Le résultat au cinéma est, lui, plus intrigant. Le film étant à l’affiche quelques heures à peine, les fans se sont rués sur les sites de réservation, au point que certains ont disjoncté – il a d’ailleurs fallu ajouter des séances en catastrophe, dans les villes comme dans les zones rurales.
Pourquoi un public intensément jeune a-t-il payé une place pour un film qu’il pouvait voir gratuitement le lendemain sur son ordinateur ? Pour les gens de cinéma, la réponse est évidente : l’aura inoxydable du grand écran. C’est vrai mais réducteur.
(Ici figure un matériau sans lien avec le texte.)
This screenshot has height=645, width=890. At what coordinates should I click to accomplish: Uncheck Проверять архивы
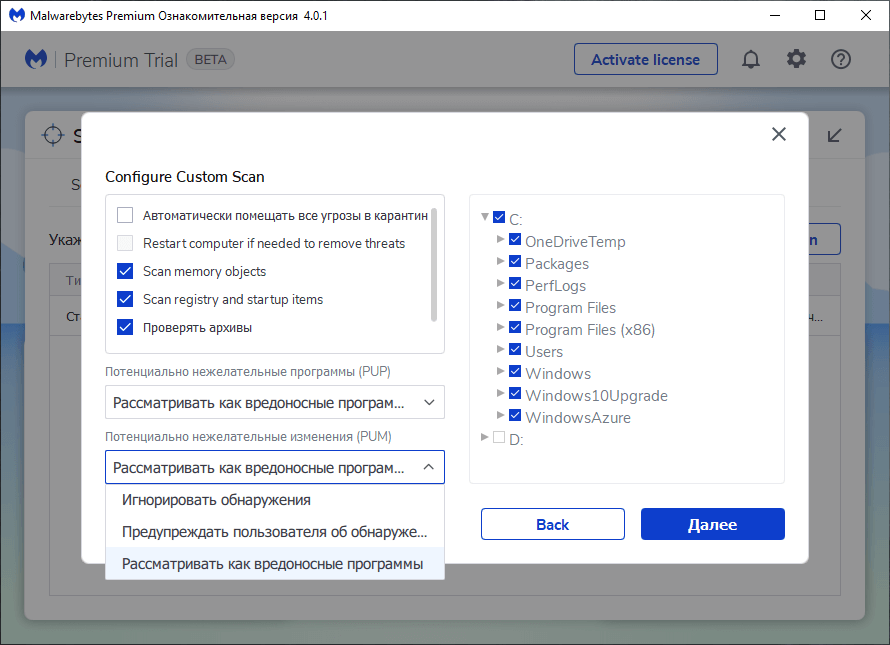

Inoxtag a 8,6 millions d’abonnés sur YouTube, 5,9 millions sur TikTok et 5,8 millions sur Instagram. Il peut compter sur eux suivant un attachement communautaire. Il aurait pu les convoquer dans un champ façon Woodstock, ils seraient venus. Ses fans avaient d’abord le désir furieux de participer à un événement collectif, d’en être, de se retrouver. Dans beaucoup de salles, des jeunes applaudissaient au milieu.
Manuel de développement personnel
Kaizen n’est pas qu’un film. C’est aussi une succession étirée de posts façon Instagram, avec pour fil conducteur un exhibitionnisme dont les réseaux sociaux sont friands. C’est autant l’histoire d’une ascension qu’un manuel de développement personnel – son titre est un concept emprunté au manga One Piece, visant à s’améliorer de jour en jour pour réaliser ses rêves. La question n’est plus tant de savoir si c’est un film ou s’il est bon, mais s’il change la vie des fans.